■ What needs to be done
Word for word, retype the first line of the records and every following line through the one containing "Given: Open Credentials for Carl N. Barry".

■ Given data
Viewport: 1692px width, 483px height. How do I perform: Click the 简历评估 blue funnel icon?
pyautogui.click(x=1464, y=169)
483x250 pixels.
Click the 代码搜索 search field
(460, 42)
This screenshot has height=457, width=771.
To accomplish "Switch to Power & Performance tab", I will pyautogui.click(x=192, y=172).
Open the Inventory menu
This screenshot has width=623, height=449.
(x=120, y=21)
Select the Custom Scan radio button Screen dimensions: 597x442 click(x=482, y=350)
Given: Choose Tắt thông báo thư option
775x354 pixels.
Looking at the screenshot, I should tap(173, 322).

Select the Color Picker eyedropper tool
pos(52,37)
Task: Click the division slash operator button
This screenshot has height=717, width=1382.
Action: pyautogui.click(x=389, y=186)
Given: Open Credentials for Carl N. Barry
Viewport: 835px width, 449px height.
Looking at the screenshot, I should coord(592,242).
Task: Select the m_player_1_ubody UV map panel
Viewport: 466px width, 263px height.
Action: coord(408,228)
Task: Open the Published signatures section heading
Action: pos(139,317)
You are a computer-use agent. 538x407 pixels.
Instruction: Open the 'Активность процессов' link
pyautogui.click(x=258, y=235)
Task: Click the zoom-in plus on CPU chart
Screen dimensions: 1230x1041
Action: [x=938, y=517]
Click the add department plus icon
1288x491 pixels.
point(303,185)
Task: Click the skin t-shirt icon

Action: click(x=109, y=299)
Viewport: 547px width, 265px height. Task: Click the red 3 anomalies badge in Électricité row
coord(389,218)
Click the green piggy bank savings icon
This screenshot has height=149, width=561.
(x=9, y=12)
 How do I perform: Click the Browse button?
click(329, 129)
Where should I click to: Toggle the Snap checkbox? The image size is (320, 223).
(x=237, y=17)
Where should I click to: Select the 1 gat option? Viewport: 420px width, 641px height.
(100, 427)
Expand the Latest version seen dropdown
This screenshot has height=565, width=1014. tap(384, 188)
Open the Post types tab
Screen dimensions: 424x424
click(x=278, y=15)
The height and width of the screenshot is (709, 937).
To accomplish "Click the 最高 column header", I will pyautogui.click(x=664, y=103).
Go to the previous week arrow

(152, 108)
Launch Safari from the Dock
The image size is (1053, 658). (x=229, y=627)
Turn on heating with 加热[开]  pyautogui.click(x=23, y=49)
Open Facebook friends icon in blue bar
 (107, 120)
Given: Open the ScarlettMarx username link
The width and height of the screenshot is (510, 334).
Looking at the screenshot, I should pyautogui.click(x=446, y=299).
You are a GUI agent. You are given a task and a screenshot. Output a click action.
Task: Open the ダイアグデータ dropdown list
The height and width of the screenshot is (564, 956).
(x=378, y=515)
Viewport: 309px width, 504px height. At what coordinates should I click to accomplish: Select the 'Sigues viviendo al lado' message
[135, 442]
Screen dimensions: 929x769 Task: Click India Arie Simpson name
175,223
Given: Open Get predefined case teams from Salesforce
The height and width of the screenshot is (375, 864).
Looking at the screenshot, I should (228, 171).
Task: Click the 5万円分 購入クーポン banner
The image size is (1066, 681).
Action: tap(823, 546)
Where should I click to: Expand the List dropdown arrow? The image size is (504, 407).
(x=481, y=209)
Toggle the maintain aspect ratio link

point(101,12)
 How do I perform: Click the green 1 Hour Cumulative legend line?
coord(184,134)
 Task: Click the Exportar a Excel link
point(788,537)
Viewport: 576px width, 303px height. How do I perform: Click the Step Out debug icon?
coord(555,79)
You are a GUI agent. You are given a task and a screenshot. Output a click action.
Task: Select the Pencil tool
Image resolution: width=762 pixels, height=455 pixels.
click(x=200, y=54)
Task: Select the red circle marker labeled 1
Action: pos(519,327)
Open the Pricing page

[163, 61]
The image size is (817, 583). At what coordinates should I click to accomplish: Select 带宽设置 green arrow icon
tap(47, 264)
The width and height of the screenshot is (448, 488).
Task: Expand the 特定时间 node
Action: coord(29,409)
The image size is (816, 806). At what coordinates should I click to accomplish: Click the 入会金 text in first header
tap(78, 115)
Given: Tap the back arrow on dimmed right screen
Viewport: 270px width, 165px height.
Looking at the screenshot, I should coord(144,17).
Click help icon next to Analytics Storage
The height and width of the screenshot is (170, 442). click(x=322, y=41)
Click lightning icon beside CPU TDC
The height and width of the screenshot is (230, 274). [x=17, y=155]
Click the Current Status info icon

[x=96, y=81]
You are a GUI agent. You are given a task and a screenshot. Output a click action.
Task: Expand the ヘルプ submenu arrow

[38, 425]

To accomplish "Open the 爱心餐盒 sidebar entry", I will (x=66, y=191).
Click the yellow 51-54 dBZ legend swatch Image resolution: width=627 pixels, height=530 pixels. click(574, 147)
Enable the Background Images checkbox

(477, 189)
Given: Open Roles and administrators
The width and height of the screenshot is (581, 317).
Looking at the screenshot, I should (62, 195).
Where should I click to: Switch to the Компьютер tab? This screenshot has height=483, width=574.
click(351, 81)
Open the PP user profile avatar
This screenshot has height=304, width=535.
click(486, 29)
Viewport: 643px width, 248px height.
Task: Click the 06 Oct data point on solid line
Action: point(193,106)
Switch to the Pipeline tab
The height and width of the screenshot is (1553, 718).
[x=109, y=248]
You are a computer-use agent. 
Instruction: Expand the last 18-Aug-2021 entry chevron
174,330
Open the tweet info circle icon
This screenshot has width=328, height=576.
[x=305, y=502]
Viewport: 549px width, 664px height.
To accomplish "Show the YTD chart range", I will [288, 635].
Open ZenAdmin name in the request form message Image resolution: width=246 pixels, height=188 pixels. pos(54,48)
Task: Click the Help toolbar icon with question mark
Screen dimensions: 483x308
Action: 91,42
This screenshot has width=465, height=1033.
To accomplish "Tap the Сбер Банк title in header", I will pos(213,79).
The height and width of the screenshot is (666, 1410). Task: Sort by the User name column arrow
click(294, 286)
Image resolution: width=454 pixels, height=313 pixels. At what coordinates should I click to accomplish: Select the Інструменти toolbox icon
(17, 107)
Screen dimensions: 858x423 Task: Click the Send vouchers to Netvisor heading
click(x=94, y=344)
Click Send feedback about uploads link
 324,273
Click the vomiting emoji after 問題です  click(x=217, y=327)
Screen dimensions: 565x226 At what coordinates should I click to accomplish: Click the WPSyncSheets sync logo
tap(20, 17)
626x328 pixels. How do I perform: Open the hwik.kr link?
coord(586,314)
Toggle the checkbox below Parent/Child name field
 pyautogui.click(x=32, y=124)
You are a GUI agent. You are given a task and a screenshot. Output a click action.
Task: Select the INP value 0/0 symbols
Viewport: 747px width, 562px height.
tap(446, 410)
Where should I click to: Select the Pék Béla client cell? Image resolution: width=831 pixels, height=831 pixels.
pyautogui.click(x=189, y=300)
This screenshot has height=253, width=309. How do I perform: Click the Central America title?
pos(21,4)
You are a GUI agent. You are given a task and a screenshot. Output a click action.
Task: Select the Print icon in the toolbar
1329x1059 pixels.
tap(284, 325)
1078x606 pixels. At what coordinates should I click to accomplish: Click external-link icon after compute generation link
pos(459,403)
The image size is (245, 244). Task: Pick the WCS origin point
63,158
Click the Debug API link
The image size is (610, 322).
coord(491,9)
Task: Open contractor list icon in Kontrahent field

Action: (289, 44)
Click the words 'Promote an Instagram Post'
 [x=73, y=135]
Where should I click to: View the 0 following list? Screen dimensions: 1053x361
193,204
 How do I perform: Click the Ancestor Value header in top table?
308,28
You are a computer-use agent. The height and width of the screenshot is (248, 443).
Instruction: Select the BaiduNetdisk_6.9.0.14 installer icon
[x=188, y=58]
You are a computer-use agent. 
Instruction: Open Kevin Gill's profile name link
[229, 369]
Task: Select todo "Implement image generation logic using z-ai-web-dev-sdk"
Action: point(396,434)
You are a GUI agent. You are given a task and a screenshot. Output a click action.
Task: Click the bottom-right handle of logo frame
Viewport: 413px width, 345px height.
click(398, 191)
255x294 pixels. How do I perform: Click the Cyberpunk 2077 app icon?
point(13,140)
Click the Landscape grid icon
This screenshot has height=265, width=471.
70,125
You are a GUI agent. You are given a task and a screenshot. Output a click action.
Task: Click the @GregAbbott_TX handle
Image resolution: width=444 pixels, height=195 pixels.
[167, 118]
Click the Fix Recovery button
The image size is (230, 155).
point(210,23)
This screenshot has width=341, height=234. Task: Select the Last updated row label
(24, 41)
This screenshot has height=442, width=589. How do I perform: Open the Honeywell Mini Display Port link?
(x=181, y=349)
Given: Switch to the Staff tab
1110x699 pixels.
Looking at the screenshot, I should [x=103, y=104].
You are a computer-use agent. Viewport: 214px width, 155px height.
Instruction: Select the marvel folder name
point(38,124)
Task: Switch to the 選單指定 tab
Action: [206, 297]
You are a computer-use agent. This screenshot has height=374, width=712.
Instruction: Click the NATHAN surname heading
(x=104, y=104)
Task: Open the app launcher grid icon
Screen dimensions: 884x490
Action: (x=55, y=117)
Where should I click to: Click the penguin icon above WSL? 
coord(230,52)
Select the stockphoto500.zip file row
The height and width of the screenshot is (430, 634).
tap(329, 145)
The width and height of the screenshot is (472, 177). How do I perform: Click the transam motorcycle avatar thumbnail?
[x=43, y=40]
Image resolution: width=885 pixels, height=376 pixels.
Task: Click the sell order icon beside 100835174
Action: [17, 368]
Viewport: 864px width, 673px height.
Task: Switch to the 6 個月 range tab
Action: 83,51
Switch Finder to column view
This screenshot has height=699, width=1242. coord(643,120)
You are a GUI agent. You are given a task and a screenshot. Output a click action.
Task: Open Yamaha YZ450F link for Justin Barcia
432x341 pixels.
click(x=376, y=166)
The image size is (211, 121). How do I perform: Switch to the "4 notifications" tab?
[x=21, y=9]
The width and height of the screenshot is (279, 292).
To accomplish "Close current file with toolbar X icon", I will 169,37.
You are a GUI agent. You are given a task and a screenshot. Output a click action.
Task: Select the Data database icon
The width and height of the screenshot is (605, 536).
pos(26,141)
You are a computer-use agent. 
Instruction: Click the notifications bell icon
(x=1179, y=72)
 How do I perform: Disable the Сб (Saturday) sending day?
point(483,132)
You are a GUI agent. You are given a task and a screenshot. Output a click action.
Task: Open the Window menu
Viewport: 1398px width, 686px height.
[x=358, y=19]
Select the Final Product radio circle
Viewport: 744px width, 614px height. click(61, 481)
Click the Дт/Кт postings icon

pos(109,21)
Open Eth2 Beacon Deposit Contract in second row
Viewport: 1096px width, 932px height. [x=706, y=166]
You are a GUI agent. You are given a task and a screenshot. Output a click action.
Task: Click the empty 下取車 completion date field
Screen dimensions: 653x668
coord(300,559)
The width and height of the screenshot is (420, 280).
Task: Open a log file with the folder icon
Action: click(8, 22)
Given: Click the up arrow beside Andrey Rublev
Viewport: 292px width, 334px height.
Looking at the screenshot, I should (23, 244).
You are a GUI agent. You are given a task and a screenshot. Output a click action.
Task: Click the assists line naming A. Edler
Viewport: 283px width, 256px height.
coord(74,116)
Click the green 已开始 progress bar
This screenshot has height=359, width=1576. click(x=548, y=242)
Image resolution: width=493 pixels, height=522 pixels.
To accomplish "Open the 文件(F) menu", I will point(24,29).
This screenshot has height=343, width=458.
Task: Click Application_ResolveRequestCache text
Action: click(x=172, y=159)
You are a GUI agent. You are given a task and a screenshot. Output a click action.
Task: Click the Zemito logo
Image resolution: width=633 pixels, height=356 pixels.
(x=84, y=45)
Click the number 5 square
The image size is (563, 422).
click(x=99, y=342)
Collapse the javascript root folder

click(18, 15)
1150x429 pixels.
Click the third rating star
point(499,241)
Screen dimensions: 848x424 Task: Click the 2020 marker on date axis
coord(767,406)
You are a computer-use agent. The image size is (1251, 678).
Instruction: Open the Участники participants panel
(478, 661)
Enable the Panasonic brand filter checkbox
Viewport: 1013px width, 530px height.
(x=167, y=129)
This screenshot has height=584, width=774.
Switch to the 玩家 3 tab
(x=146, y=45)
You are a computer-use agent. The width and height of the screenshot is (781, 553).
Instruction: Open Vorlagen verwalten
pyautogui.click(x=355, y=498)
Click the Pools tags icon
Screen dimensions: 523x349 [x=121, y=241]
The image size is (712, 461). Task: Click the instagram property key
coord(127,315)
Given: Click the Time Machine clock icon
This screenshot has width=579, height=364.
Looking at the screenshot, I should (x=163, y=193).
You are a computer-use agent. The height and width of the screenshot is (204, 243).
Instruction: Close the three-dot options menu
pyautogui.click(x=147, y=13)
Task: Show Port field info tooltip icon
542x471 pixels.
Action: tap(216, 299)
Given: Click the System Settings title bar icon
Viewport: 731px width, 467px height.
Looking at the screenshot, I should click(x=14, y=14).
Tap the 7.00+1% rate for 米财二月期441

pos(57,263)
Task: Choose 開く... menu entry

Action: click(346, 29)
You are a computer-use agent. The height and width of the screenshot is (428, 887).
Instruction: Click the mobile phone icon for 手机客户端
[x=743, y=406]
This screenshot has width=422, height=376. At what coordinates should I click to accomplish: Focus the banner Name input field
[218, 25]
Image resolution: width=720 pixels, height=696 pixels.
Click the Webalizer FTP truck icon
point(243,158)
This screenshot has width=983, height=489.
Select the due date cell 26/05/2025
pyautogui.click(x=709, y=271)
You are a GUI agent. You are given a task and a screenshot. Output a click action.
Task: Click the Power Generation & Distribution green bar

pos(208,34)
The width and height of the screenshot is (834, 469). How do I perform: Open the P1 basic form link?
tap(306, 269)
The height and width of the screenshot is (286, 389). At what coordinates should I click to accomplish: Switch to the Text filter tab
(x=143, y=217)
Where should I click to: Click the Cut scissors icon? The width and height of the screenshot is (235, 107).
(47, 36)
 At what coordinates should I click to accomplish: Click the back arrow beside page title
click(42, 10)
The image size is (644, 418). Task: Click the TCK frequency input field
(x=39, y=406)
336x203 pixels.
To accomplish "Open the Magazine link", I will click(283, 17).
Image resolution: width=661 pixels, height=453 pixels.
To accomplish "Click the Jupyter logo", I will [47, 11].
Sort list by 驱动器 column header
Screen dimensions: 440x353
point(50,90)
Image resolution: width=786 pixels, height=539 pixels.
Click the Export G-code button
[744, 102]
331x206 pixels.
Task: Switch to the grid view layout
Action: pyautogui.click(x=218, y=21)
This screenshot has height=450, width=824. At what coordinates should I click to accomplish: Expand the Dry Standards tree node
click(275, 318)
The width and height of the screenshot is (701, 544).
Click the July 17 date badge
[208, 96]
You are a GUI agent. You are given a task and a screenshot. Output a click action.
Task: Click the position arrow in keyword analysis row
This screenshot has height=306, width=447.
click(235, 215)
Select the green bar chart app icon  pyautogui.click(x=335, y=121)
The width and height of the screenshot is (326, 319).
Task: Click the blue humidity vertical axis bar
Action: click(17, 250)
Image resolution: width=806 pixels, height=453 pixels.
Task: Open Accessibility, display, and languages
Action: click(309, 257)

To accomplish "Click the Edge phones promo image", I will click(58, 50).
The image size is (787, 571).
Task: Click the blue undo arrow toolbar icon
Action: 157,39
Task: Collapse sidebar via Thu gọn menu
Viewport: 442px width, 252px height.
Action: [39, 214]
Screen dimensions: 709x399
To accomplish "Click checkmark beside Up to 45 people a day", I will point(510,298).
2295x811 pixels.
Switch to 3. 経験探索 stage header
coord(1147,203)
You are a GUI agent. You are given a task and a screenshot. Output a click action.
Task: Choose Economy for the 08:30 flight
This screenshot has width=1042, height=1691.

■ Response to the exercise
Viewport: 1692px width, 483px height. How do I perform: Click the 简历评估 blue funnel icon?
pyautogui.click(x=1464, y=169)
483x250 pixels.
Click the 代码搜索 search field
(460, 42)
This screenshot has height=457, width=771.
To accomplish "Switch to Power & Performance tab", I will pyautogui.click(x=192, y=172).
Open the Inventory menu
This screenshot has width=623, height=449.
(x=120, y=21)
Select the Custom Scan radio button Screen dimensions: 597x442 click(x=482, y=350)
Given: Choose Tắt thông báo thư option
775x354 pixels.
Looking at the screenshot, I should tap(173, 322).

Select the Color Picker eyedropper tool
pos(52,37)
Task: Click the division slash operator button
This screenshot has height=717, width=1382.
Action: pyautogui.click(x=389, y=186)
Given: Open Credentials for Carl N. Barry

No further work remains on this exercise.